Ich spiele WoW mit einem Laptop...
Ich habe keine Probleme mit Lags..., aber Probleme mit der Perfomence. Ein ständiges ruckeln, es ist kein fließendes spielen möglich, manchmal friert das ganze System für eine halbe Minute ein, wobei das Spiel selbst weiter geht. Besonders schlimm wird es bei Anhäufung von mehreren Spielern. Sprich z.B. vorm Beginn einer AV Schlacht wo gleich 40 Mann auf einem Fleck stehen. 
Bei Einem Raid ist es gerado so machbar...., aber auch nicht schön....

Dabei erfüllt mein Laptop die empfohlenen Systemvoraussetzungen.

AMD Sempron 3000+ (1,8 Ghz)
1GB Arbeitspeicher
ATI Radeon x200m (shared)
 Ja ich weiß, keine Highend - Maschine, aber man kann mit dieser hervorragend Spiele wie NfS Most Wanted & Co spielen.

Die CPU - Auslastung ist fast ständig bei 100%, der Arbeitsspeicher ca. bei 500MB +/- 100MB.

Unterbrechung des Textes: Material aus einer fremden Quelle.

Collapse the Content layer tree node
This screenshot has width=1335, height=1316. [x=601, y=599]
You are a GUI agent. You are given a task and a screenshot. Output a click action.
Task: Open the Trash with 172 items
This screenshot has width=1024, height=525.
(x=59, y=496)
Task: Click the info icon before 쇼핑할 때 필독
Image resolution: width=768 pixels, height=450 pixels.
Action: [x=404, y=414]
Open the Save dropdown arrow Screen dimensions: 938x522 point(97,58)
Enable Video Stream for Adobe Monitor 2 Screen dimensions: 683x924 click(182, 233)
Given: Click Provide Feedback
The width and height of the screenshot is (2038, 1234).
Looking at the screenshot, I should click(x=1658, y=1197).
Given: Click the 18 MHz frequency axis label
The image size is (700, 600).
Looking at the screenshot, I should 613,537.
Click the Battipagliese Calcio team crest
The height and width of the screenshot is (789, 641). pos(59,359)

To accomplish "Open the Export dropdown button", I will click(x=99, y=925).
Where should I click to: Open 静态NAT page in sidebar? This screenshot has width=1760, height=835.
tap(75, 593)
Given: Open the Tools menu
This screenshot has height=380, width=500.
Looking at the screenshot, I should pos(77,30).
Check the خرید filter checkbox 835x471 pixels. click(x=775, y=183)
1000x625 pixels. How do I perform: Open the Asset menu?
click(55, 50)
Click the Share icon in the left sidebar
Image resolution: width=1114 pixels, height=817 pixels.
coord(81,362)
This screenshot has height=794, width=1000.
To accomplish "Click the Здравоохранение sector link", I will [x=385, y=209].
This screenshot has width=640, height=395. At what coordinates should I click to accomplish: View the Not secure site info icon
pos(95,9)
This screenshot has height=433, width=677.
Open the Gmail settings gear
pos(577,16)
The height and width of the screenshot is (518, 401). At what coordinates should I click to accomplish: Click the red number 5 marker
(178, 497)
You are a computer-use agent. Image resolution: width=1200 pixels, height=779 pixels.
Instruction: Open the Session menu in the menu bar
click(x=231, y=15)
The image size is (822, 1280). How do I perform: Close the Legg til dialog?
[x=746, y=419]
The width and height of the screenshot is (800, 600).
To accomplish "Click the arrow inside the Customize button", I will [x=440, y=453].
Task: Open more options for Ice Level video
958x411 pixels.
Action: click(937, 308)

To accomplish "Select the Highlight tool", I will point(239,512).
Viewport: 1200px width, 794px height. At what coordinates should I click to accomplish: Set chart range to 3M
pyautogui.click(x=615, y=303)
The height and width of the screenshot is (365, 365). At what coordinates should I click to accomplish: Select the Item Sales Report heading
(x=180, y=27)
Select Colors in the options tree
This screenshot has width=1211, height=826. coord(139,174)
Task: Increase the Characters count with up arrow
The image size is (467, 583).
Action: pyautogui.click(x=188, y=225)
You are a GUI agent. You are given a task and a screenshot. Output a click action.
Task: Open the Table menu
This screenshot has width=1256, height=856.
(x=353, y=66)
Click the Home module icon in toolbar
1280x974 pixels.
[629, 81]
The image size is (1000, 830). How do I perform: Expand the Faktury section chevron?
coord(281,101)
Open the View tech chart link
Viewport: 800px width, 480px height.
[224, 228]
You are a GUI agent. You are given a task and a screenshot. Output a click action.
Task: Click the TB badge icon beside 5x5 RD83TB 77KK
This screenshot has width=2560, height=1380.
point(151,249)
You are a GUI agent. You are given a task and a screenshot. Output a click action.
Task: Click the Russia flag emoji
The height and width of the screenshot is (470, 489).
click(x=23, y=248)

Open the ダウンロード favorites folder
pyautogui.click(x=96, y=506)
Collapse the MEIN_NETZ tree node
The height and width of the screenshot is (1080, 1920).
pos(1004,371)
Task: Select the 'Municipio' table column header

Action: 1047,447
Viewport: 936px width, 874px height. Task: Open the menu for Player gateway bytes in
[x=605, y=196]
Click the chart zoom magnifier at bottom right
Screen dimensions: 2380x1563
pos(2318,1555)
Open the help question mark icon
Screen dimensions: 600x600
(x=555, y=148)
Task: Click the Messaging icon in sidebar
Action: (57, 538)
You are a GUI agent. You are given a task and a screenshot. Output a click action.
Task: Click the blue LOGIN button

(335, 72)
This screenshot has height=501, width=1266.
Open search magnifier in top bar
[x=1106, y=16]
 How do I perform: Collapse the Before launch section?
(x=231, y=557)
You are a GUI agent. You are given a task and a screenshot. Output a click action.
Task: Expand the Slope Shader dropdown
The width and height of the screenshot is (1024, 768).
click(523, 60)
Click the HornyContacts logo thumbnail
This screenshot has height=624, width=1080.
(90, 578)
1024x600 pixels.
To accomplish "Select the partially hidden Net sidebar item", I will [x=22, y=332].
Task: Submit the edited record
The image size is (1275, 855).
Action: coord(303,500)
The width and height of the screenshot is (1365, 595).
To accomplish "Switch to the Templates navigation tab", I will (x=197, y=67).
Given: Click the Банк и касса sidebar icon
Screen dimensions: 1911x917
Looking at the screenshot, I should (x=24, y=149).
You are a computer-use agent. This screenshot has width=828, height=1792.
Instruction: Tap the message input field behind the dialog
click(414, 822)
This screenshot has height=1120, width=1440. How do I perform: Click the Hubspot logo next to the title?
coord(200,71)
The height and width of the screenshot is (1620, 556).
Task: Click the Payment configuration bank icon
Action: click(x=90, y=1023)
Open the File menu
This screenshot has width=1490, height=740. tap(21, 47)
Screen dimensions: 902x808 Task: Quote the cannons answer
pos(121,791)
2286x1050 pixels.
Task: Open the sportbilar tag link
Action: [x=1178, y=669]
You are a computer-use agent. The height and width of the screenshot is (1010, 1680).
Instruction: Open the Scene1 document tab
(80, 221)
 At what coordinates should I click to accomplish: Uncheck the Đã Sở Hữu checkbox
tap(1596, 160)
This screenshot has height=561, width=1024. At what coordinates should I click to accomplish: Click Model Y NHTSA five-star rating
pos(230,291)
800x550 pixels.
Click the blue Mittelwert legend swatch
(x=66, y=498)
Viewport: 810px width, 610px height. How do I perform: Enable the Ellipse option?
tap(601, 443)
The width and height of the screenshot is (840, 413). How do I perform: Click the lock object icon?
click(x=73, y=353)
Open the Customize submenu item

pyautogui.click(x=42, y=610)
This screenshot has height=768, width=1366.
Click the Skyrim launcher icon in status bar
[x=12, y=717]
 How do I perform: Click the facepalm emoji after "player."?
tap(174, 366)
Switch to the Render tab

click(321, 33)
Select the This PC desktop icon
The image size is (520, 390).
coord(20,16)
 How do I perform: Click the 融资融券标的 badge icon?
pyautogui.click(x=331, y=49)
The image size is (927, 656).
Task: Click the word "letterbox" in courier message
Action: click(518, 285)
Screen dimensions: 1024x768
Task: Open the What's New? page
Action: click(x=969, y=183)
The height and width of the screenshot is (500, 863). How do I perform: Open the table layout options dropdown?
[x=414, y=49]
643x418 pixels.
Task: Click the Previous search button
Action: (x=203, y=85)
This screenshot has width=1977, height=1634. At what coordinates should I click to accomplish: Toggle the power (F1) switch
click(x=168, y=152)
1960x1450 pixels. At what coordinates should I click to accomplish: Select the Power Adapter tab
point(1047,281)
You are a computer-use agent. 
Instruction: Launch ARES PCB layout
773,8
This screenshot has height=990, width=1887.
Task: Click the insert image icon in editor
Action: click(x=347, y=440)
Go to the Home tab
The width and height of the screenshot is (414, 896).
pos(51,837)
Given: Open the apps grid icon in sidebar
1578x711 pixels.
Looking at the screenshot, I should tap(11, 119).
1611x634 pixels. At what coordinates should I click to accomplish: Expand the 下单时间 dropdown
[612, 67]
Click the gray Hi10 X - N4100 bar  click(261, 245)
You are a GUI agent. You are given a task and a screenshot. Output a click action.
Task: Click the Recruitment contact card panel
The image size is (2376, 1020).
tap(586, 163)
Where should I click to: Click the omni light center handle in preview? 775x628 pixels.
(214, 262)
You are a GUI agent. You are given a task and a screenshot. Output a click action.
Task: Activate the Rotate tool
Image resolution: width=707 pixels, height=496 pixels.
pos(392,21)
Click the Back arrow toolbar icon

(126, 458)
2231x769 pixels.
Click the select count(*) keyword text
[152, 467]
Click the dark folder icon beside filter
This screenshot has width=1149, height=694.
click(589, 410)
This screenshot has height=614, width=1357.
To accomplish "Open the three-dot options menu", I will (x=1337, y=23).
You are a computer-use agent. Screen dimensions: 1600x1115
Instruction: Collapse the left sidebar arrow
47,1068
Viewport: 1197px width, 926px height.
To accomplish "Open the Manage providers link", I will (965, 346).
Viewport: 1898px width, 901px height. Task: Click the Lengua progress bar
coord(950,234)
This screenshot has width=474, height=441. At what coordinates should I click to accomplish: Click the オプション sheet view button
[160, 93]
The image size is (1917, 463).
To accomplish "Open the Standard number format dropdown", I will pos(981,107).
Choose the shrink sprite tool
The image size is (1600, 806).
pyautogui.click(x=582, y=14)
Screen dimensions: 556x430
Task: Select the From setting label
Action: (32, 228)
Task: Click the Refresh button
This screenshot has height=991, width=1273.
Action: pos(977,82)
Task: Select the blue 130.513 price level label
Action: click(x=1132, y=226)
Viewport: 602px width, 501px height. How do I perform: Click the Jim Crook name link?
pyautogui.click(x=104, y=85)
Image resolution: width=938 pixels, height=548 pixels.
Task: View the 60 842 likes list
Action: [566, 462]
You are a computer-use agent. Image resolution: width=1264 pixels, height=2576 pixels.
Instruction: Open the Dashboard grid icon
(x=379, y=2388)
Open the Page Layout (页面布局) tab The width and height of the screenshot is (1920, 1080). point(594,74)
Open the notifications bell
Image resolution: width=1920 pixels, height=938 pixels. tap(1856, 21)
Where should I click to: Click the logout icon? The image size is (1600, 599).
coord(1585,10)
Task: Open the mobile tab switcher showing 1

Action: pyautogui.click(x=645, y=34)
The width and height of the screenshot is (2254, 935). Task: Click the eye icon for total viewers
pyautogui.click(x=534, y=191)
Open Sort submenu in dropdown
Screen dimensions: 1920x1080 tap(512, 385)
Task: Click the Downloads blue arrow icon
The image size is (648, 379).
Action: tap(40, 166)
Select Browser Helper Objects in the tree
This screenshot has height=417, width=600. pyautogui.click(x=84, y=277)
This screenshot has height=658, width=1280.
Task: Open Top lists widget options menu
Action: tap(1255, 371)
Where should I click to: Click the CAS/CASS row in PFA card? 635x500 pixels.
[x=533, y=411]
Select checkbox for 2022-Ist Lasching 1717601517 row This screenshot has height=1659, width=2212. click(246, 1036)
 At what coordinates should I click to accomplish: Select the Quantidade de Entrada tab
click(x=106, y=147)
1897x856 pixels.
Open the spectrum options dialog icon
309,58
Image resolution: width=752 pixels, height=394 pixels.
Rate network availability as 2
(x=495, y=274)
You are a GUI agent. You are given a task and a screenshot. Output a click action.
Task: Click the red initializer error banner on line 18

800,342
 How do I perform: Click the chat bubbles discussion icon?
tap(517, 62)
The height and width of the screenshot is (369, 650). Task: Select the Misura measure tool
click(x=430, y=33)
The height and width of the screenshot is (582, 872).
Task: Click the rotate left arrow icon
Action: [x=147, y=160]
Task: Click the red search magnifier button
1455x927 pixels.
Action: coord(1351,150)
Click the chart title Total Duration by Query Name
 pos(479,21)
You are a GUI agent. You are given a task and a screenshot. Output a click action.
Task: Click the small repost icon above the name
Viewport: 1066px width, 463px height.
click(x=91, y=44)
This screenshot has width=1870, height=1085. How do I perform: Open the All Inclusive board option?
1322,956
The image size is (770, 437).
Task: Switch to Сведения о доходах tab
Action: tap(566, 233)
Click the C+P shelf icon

Liegen meine "Ruckel und Anti-Fließend spielen"- Probleme vielleicht an der CPU oder an der schlechten Grafikkarte?
An der Latenz kann es meiner Meinung nach nicht liegen, denn diese liegt zwichen 80 - 180, und auch an einem Anderen Standord (bei einem Freund der dieses Problem nicht hat, und Fließend spielen kann aber *nur* 512 MB RAM und nen Celeron mit ca. 2Ghz und ner Radeon 9250) gibt es keine Latenzprobleme.


ich hoffe ihr könnt mir helfen...., denn  für ein maximalen Spielspaß muss auch das Spiel wie geschmiert laufen....  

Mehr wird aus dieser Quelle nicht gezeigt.